GIVEN EXERCISE
In the passage on Living PlanIT, swap "futuristic" for "planned" and write out the section from "Steve Lewis is" to "are in place.".

SELECTED EXTRACT
· · · ·
Steve Lewis, CEO of Living PlanIT, a Portugal-based developer of smart cities that coined the term “urban operating system,” likens the technology to the human nervous system. “It senses what's going on around it and acts to support various functions” and maximize resources, he says.
Steve Lewis is CEO of Living PlanIT, the Portugal-based developer of PlanIT Valley, a futuristic city envisioned for northern Portugal with a projected 220,000 residents. (Living PlanIT SA)
Living PlanIT, which also has offices in Britain and the United States, is working on the software with Microsoft, where Lewis previously was an executive, Cisco and other partners. Living PlanIT is designing a futuristic city in northern Portugal called PlanIT Valley, to be run by a UOS upon its completion, projected for 2017. To be built on uninhabited land, PlanIT Valley is slated to be the third-largest city in Portugal, after Lisbon and Porto, and was designated a “Project of National Interest” by the Portuguese government. Lewis says all construction permits and land rights are in place.
Similar to the software “apps” for Apple's iPhone, apps designed by third parties could supplement the urban software with additional tools and services, Lewis says. “The city becomes a platform that allows new forms of innovation to meet the needs of the citizens,” he says. While much of a UOS can be automated, human intervention is sometimes required to analyze the data, Lewis explains.
· · · ·
DATA

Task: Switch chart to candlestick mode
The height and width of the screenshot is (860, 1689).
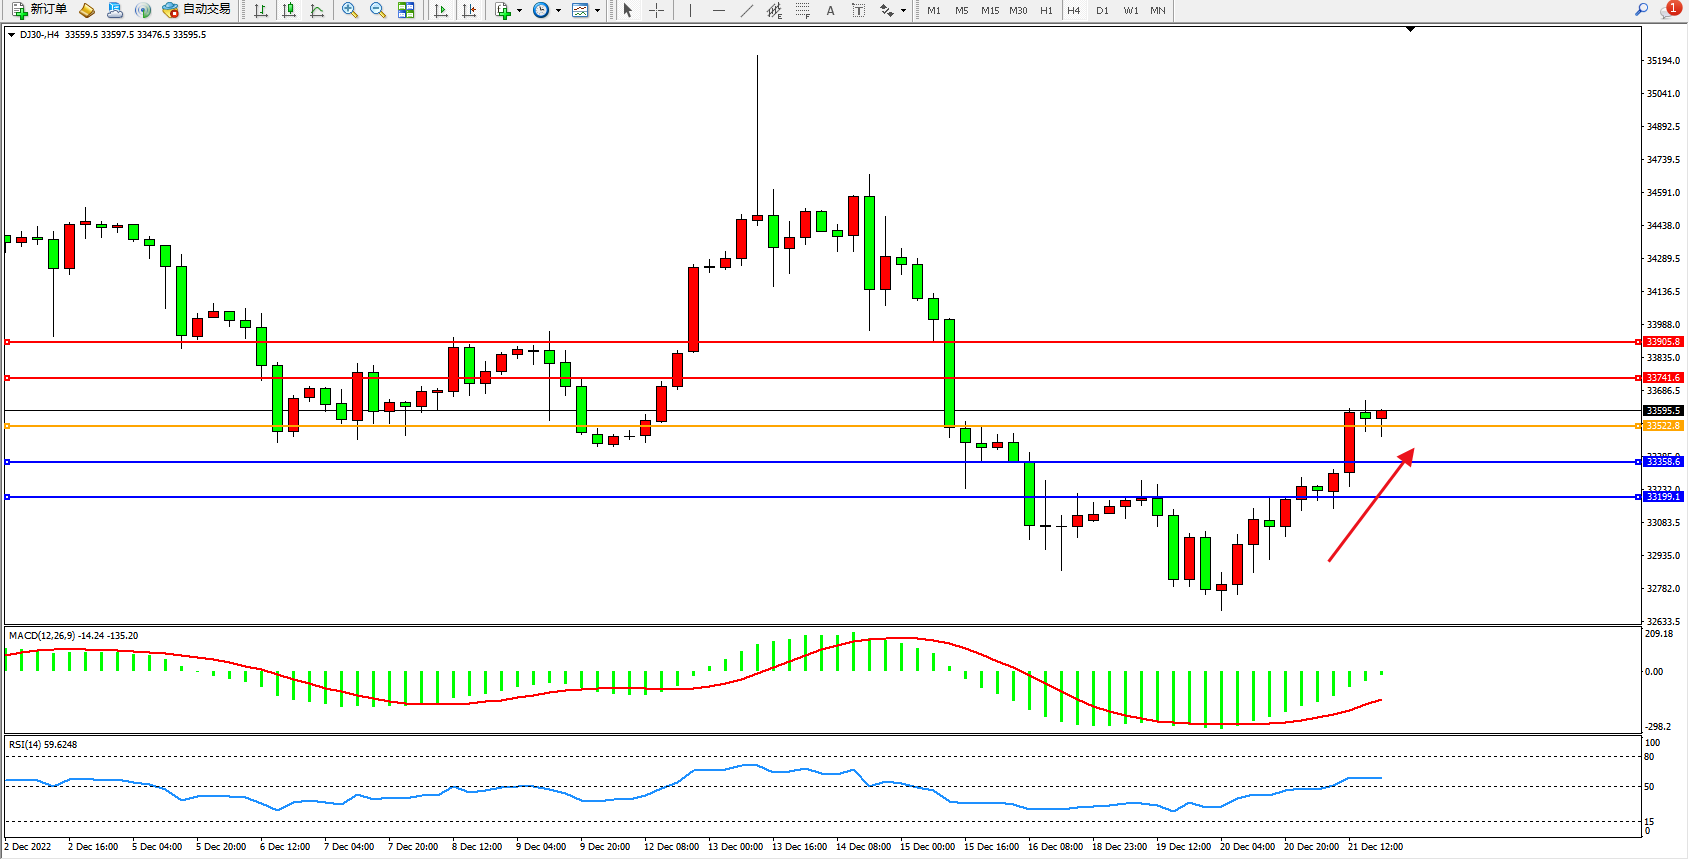Action: (289, 10)
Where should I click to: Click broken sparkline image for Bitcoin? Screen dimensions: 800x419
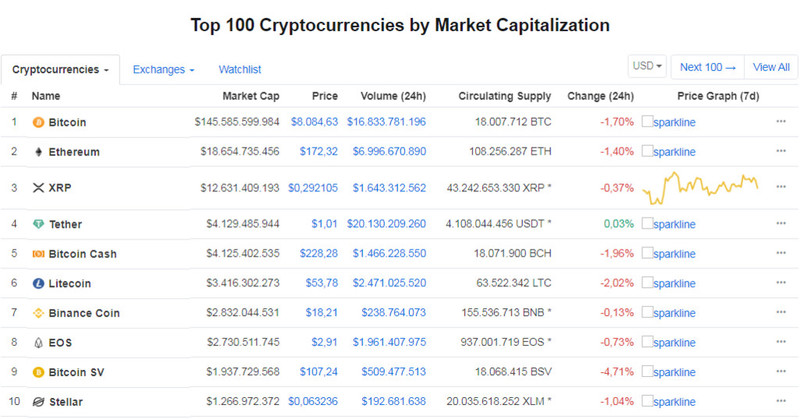click(x=668, y=122)
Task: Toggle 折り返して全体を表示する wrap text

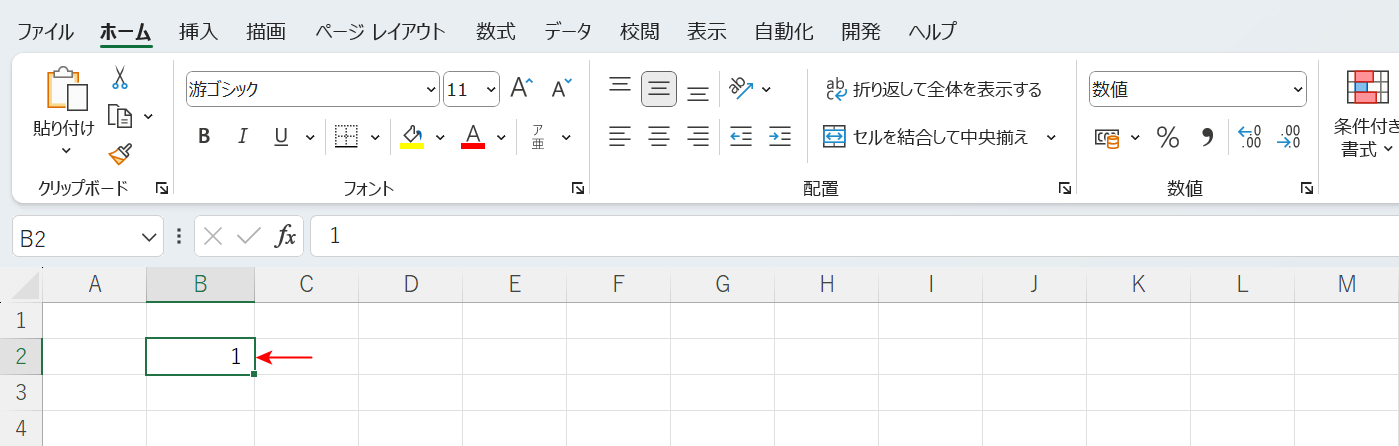Action: point(933,90)
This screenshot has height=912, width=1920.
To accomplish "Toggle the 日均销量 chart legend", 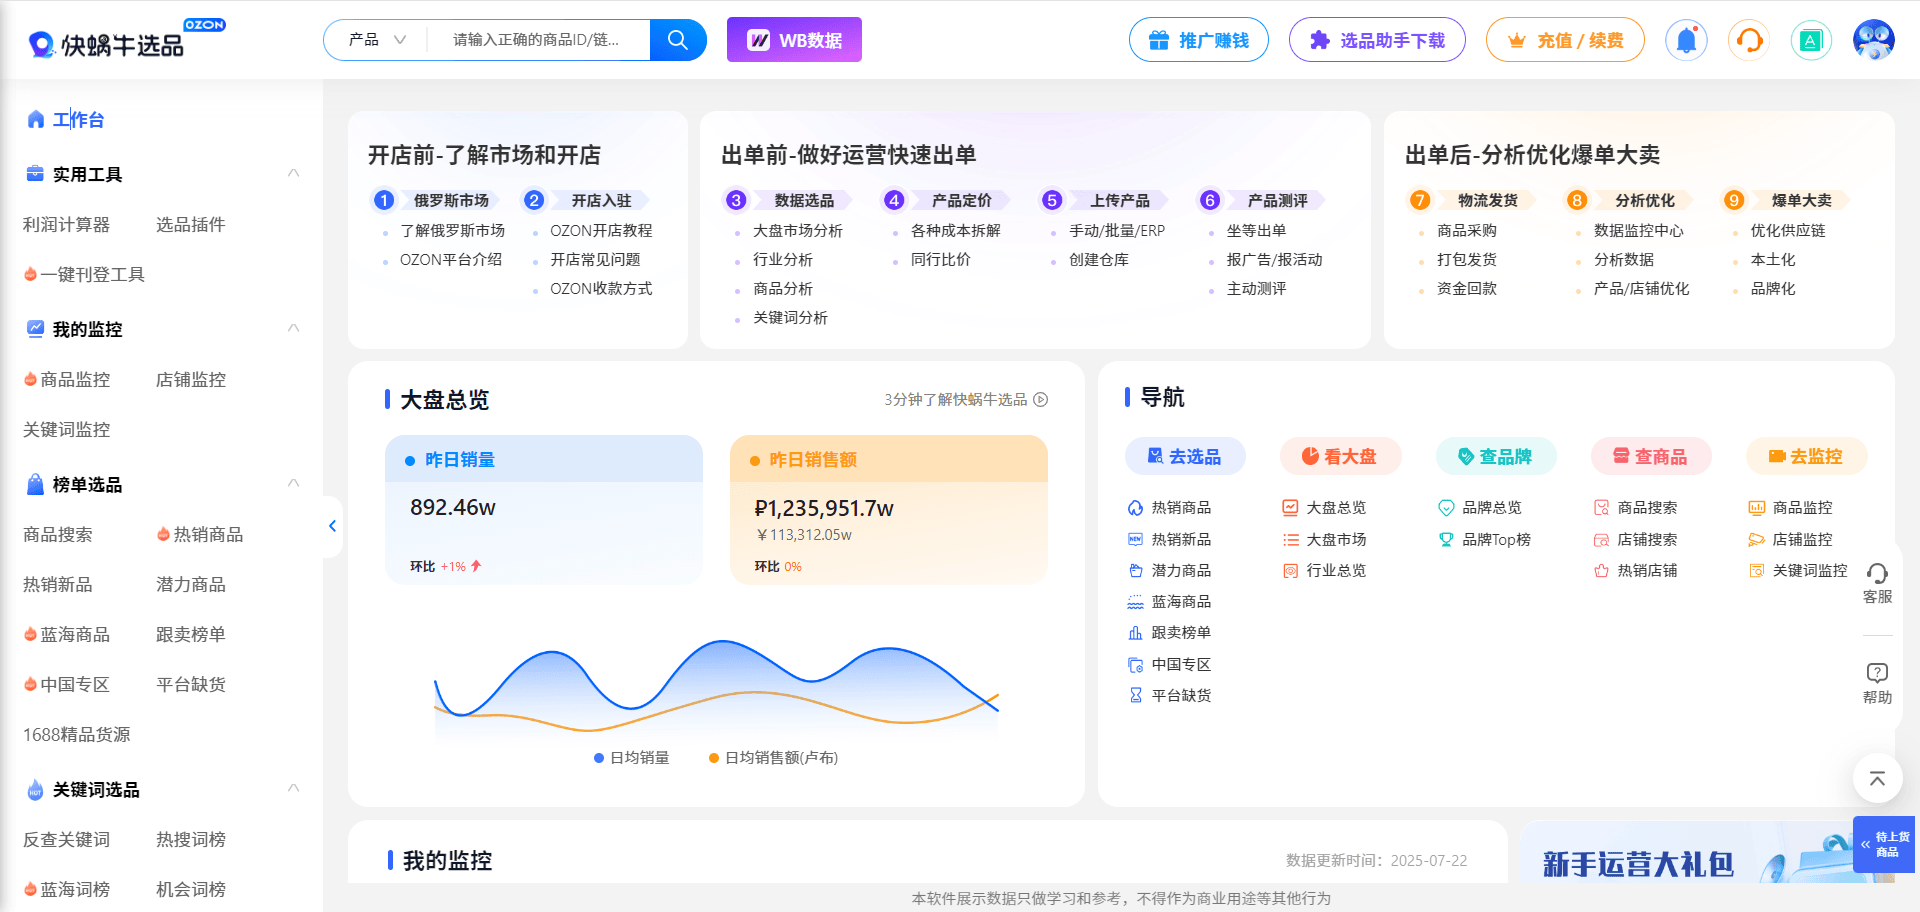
· · · ·
RESPONSE TO THE TASK
Steve Lewis is CEO of Living PlanIT, the Portugal-based developer of PlanIT Valley, a planned city envisioned for northern Portugal with a projected 220,000 residents. (Living PlanIT SA)
Living PlanIT, which also has offices in Britain and the United States, is working on the software with Microsoft, where Lewis previously was an executive, Cisco and other partners. Living PlanIT is designing a planned city in northern Portugal called PlanIT Valley, to be run by a UOS upon its completion, projected for 2017. To be built on uninhabited land, PlanIT Valley is slated to be the third-largest city in Portugal, after Lisbon and Porto, and was designated a “Project of National Interest” by the Portuguese government. Lewis says all construction permits and land rights are in place.